[Extracted records]
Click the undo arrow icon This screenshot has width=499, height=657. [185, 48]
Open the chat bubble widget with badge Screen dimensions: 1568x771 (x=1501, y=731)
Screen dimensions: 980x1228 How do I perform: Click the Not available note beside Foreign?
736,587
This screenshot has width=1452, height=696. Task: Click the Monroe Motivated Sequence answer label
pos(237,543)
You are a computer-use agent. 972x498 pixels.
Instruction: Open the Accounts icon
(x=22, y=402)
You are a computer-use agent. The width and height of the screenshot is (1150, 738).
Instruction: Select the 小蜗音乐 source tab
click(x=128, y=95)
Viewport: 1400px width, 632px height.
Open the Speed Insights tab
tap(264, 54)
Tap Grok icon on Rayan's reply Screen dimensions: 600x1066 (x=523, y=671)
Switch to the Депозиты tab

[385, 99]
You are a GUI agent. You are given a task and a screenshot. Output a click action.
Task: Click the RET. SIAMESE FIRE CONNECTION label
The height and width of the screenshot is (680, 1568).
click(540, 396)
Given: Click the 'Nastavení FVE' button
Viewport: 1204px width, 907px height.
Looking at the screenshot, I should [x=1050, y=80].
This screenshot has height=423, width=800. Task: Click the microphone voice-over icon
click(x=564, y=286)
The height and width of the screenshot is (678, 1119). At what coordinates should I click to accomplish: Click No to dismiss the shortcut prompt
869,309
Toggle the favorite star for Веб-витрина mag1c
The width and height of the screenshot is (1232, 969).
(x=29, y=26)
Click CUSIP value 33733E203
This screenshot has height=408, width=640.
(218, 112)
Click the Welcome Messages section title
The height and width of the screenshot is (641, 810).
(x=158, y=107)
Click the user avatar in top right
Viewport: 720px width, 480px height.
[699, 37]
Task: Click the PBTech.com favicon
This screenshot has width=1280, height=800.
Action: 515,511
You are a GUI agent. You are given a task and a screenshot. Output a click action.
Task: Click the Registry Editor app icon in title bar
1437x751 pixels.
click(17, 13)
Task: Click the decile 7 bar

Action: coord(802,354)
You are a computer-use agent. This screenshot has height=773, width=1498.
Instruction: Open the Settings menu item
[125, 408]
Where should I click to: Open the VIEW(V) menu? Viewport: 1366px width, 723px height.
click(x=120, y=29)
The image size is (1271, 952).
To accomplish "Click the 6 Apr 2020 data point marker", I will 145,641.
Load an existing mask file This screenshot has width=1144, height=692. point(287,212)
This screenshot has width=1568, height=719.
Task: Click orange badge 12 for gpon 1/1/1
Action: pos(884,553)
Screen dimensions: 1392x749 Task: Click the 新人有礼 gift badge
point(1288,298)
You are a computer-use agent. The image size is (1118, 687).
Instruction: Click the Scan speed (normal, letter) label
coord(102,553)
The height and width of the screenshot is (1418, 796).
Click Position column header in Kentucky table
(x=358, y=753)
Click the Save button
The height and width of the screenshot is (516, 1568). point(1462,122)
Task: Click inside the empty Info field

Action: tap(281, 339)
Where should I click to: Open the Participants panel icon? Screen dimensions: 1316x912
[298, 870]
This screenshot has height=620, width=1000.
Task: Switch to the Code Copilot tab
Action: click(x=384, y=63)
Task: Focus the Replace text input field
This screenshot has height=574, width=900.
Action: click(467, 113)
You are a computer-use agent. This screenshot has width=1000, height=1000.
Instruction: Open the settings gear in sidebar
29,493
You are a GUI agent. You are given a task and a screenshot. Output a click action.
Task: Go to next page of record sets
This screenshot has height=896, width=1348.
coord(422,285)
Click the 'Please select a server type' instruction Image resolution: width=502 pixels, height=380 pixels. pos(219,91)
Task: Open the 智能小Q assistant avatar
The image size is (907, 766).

YOUR OBJECTIVE: Beginning at the line with "Viewport: 1204px width, 907px height." and ending at the line with "Task: Click the Registry", reproduce each line of the data above exactly, and add no other lines.

PROBLEM SOLUTION:
Viewport: 1204px width, 907px height.
Looking at the screenshot, I should [x=1050, y=80].
This screenshot has height=423, width=800. Task: Click the microphone voice-over icon
click(x=564, y=286)
The height and width of the screenshot is (678, 1119). At what coordinates should I click to accomplish: Click No to dismiss the shortcut prompt
869,309
Toggle the favorite star for Веб-витрина mag1c
The width and height of the screenshot is (1232, 969).
(x=29, y=26)
Click CUSIP value 33733E203
This screenshot has height=408, width=640.
(218, 112)
Click the Welcome Messages section title
The height and width of the screenshot is (641, 810).
(x=158, y=107)
Click the user avatar in top right
Viewport: 720px width, 480px height.
[699, 37]
Task: Click the PBTech.com favicon
This screenshot has width=1280, height=800.
Action: 515,511
You are a GUI agent. You are given a task and a screenshot. Output a click action.
Task: Click the Registry Editor app icon in title bar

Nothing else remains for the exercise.